🤖 AI Summary
This study investigates the impact of multi-source input strategies on English/Chinese-to-Portuguese machine translation quality. We propose a context-enhanced paradigm leveraging a high-resource pivot language (e.g., English), wherein pivot translations are injected as prompts into both large language models (GPT-4o) and multilingual neural machine translation (NMT) systems (Transformer-based). Methodologically, we integrate multi-source encoding with shallow fusion techniques and systematically evaluate how language distance and resource availability modulate contextual gains.
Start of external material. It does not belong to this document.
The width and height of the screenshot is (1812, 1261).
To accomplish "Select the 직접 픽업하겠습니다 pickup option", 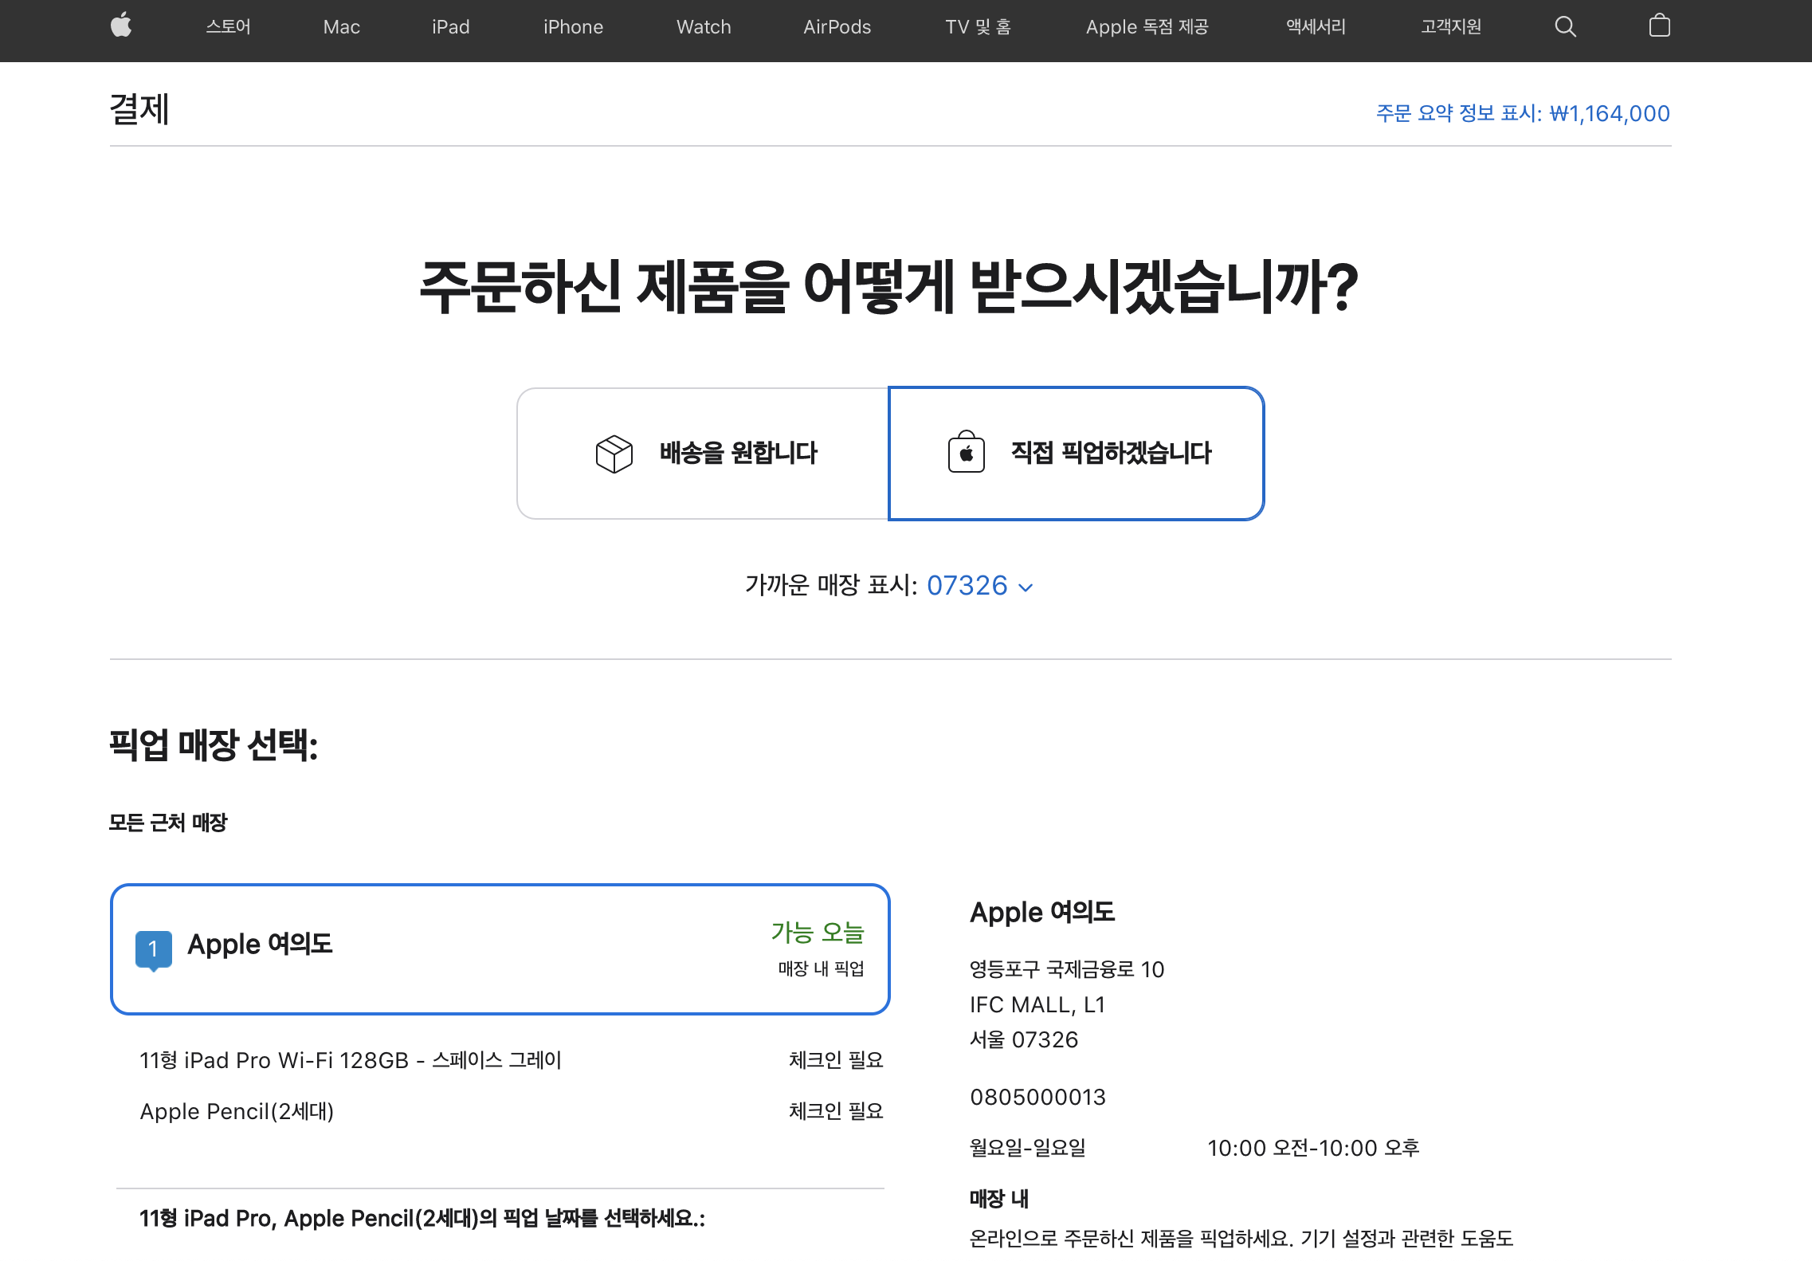I will 1111,453.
Key contributions include: (1) the first empirical validation in NMT that using a high-resource pivot language yields substantial improvements (+4.2 BLEU on a domain-specific dataset); (2) identification of language-distance sensitivity and resource dependency in contextual gain; and (3) demonstration that the strategy outperforms single-source baselines for Chinese→Portuguese translation, while gains diminish on general benchmarks—highlighting its particular efficacy in low-resource, typologically distant language pairs.
📝 Abstract
We explore the impact of multi-source input strategies on machine translation (MT) quality, comparing GPT-4o, a large language model (LLM), with a traditional multilingual neural machine translation (NMT) system. Using intermediate language translations as contextual cues, we evaluate their effectiveness in enhancing English and Chinese translations into Portuguese. Results suggest that contextual information significantly improves translation quality for domain-specific datasets and potentially for linguistically distant language pairs, with diminishing returns observed in benchmarks with high linguistic variability. Additionally, we demonstrate that shallow fusion, a multi-source approach we apply within the NMT system, shows improved results when using high-resource languages as context for other translation pairs, highlighting the importance of strategic context language selection.